INPUT:
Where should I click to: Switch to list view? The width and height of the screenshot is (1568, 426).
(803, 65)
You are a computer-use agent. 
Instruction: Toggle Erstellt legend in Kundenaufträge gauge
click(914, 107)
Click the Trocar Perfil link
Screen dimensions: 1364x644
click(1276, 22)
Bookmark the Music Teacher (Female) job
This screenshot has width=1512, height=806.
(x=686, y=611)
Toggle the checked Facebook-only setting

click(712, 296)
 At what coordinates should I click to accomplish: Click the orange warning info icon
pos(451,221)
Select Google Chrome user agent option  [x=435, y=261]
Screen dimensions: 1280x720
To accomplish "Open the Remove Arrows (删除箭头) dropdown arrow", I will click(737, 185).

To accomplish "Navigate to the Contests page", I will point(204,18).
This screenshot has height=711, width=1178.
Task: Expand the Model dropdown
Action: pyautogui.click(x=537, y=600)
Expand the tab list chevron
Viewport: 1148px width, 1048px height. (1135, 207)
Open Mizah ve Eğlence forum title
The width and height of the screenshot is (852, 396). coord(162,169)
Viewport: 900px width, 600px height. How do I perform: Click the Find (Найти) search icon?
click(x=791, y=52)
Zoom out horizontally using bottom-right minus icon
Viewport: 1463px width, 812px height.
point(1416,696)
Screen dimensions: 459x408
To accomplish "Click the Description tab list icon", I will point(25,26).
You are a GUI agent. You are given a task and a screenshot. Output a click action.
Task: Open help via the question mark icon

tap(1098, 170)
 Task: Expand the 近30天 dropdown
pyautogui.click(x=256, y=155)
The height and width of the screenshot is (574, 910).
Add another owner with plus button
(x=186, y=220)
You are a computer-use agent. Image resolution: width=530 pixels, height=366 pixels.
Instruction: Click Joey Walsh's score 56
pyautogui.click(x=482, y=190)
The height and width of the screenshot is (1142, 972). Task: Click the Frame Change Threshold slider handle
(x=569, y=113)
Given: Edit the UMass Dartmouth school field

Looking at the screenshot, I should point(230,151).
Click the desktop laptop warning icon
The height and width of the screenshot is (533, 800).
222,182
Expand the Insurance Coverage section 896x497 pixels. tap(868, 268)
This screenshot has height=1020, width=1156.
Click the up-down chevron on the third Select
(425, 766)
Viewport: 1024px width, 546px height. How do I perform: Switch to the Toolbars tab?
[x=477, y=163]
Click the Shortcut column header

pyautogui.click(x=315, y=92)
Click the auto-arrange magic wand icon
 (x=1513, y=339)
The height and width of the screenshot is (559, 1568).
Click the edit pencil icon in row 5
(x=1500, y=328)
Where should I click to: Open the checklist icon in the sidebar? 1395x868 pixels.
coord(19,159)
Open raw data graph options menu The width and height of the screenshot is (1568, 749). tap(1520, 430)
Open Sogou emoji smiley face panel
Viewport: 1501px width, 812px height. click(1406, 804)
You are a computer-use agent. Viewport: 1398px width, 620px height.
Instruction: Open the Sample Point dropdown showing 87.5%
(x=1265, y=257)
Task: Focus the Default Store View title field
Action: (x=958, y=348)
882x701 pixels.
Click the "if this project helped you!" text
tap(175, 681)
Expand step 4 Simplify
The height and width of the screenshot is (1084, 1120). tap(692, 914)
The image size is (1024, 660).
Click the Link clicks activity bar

PROBLEM DETAILS: Repeat the material exactly. Every line should match.

ANSWER FOR THE TASK:
Where should I click to: Switch to list view? The width and height of the screenshot is (1568, 426).
(803, 65)
You are a computer-use agent. 
Instruction: Toggle Erstellt legend in Kundenaufträge gauge
click(914, 107)
Click the Trocar Perfil link
Screen dimensions: 1364x644
click(1276, 22)
Bookmark the Music Teacher (Female) job
This screenshot has width=1512, height=806.
(x=686, y=611)
Toggle the checked Facebook-only setting

click(712, 296)
 At what coordinates should I click to accomplish: Click the orange warning info icon
pos(451,221)
Select Google Chrome user agent option  [x=435, y=261]
Screen dimensions: 1280x720
To accomplish "Open the Remove Arrows (删除箭头) dropdown arrow", I will click(737, 185).

To accomplish "Navigate to the Contests page", I will point(204,18).
This screenshot has height=711, width=1178.
Task: Expand the Model dropdown
Action: pyautogui.click(x=537, y=600)
Expand the tab list chevron
Viewport: 1148px width, 1048px height. (1135, 207)
Open Mizah ve Eğlence forum title
The width and height of the screenshot is (852, 396). coord(162,169)
Viewport: 900px width, 600px height. How do I perform: Click the Find (Найти) search icon?
click(x=791, y=52)
Zoom out horizontally using bottom-right minus icon
Viewport: 1463px width, 812px height.
point(1416,696)
Screen dimensions: 459x408
To accomplish "Click the Description tab list icon", I will point(25,26).
You are a GUI agent. You are given a task and a screenshot. Output a click action.
Task: Open help via the question mark icon

tap(1098, 170)
 Task: Expand the 近30天 dropdown
pyautogui.click(x=256, y=155)
The height and width of the screenshot is (574, 910).
Add another owner with plus button
(x=186, y=220)
You are a computer-use agent. Image resolution: width=530 pixels, height=366 pixels.
Instruction: Click Joey Walsh's score 56
pyautogui.click(x=482, y=190)
The height and width of the screenshot is (1142, 972). Task: Click the Frame Change Threshold slider handle
(x=569, y=113)
Given: Edit the UMass Dartmouth school field

Looking at the screenshot, I should point(230,151).
Click the desktop laptop warning icon
The height and width of the screenshot is (533, 800).
222,182
Expand the Insurance Coverage section 896x497 pixels. tap(868, 268)
This screenshot has height=1020, width=1156.
Click the up-down chevron on the third Select
(425, 766)
Viewport: 1024px width, 546px height. How do I perform: Switch to the Toolbars tab?
[x=477, y=163]
Click the Shortcut column header

pyautogui.click(x=315, y=92)
Click the auto-arrange magic wand icon
 (x=1513, y=339)
The height and width of the screenshot is (559, 1568).
Click the edit pencil icon in row 5
(x=1500, y=328)
Where should I click to: Open the checklist icon in the sidebar? 1395x868 pixels.
coord(19,159)
Open raw data graph options menu The width and height of the screenshot is (1568, 749). tap(1520, 430)
Open Sogou emoji smiley face panel
Viewport: 1501px width, 812px height. click(1406, 804)
You are a computer-use agent. Viewport: 1398px width, 620px height.
Instruction: Open the Sample Point dropdown showing 87.5%
(x=1265, y=257)
Task: Focus the Default Store View title field
Action: (x=958, y=348)
882x701 pixels.
Click the "if this project helped you!" text
tap(175, 681)
Expand step 4 Simplify
The height and width of the screenshot is (1084, 1120). tap(692, 914)
The image size is (1024, 660).
Click the Link clicks activity bar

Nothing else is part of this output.